Single by The Independents
- Genre: Calypso
- Songwriter: Mike Read

= UKIP Calypso =

"UKIP Calypso" is a 2014 calypso single by the English radio DJ Mike Read released under the name of The Independents. The single was released to raise money for charity and was endorsed by the UK Independence Party (UKIP). The song reached 44 in the UK singles charts and number 1 on the UK Indie Chart.

== History ==
"UKIP Calypso" was originally created to be performed by Read at a UKIP dinner. The song was well received at the dinner and it was suggested that Read should release it as a single. Shortly after Read released it, the song received endorsement from UKIP leader Nigel Farage, whom the song refers to as the new Prime Minister. Shortly after it was released, Lord Prescott and David Lammy criticised the song because Read performed it with a Caribbean accent, to which Read responded, "you can't sing a calypso with a Surrey accent". The song also drew allegations of racism for the verse: "The leaders committed a cardinal sin / Open the borders let them all come in / Illegal immigrants in every town / Stand up and be counted Blair and Brown." Read initially responded that it was political satire but later withdrew the song and apologised for any unintentional offence. A debate over the song was featured on the BBC's Newsnight programme where UKIP spokesman Winston McKenzie, himself of Caribbean origin, praised the song and likened it to Elvis Presley and The Beatles' adaptation of predominantly black musical styles, while BBC Asian Network's DJ Nihal was critical of it, stating "that it made my ears vomit."

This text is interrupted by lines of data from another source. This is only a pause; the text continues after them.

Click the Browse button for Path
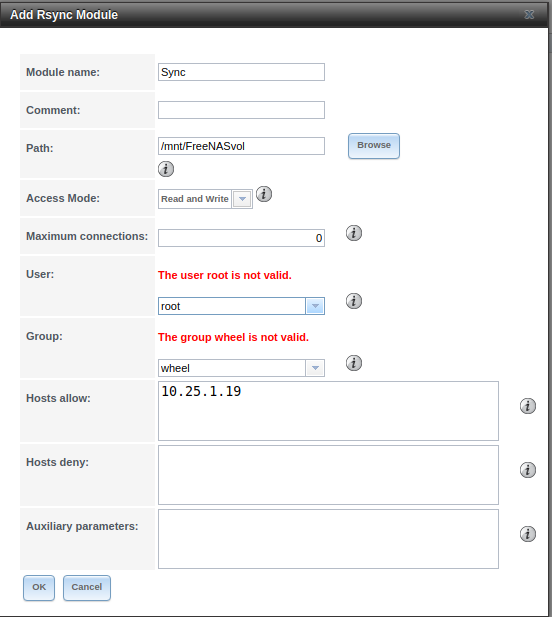The width and height of the screenshot is (552, 617). click(x=374, y=146)
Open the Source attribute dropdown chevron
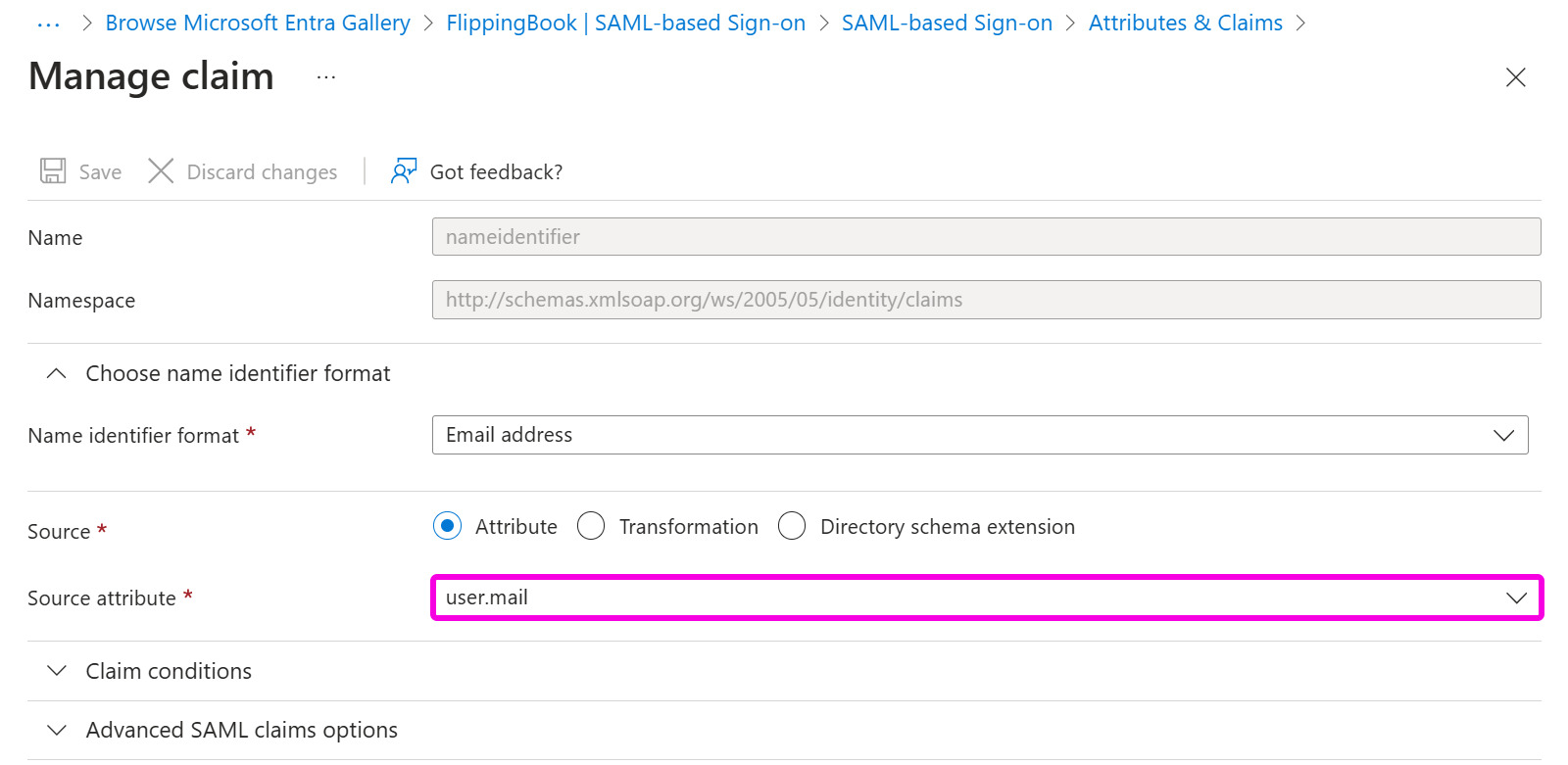This screenshot has height=765, width=1568. tap(1516, 597)
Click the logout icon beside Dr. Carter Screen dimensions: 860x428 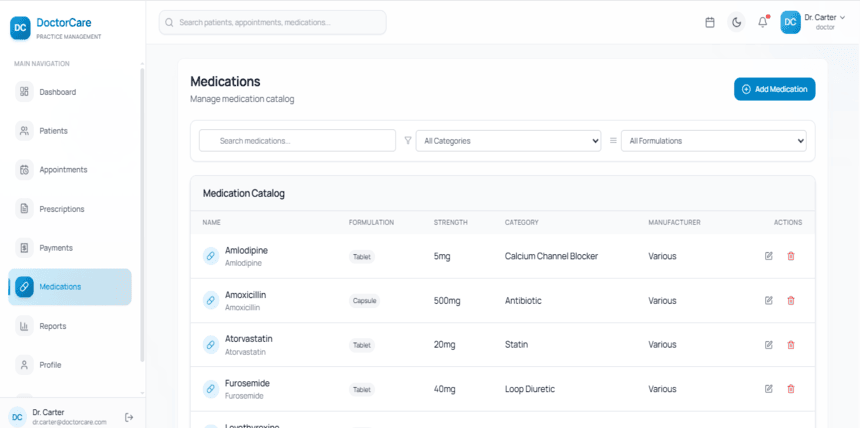click(x=129, y=417)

UKIP announced that half of the proceeds of UKIP Calypso would go to the British Red Cross as part of their appeal against Ebola. However, the Red Cross declined the donation stating: "As a neutral organisation, we cannot benefit from something which overtly supports one political party." UKIP stated that they were disappointed about it and claimed that the Red Cross was putting politics ahead of saving lives.

== Charts ==
"UKIP Calypso" was released on Angel Air Records, a UK independent label, and Farage put out an appeal for people to make it a number one hit. Despite this, it only managed number 44 on the UK Singles Chart on Sunday 26 October 2014, falling from number 21 in the midweek charts. UKIP blamed "synthetic outrage" for Read withdrawing the song from sale earlier that week. It charted at number 1 on the UK Indie Charts released on the same day.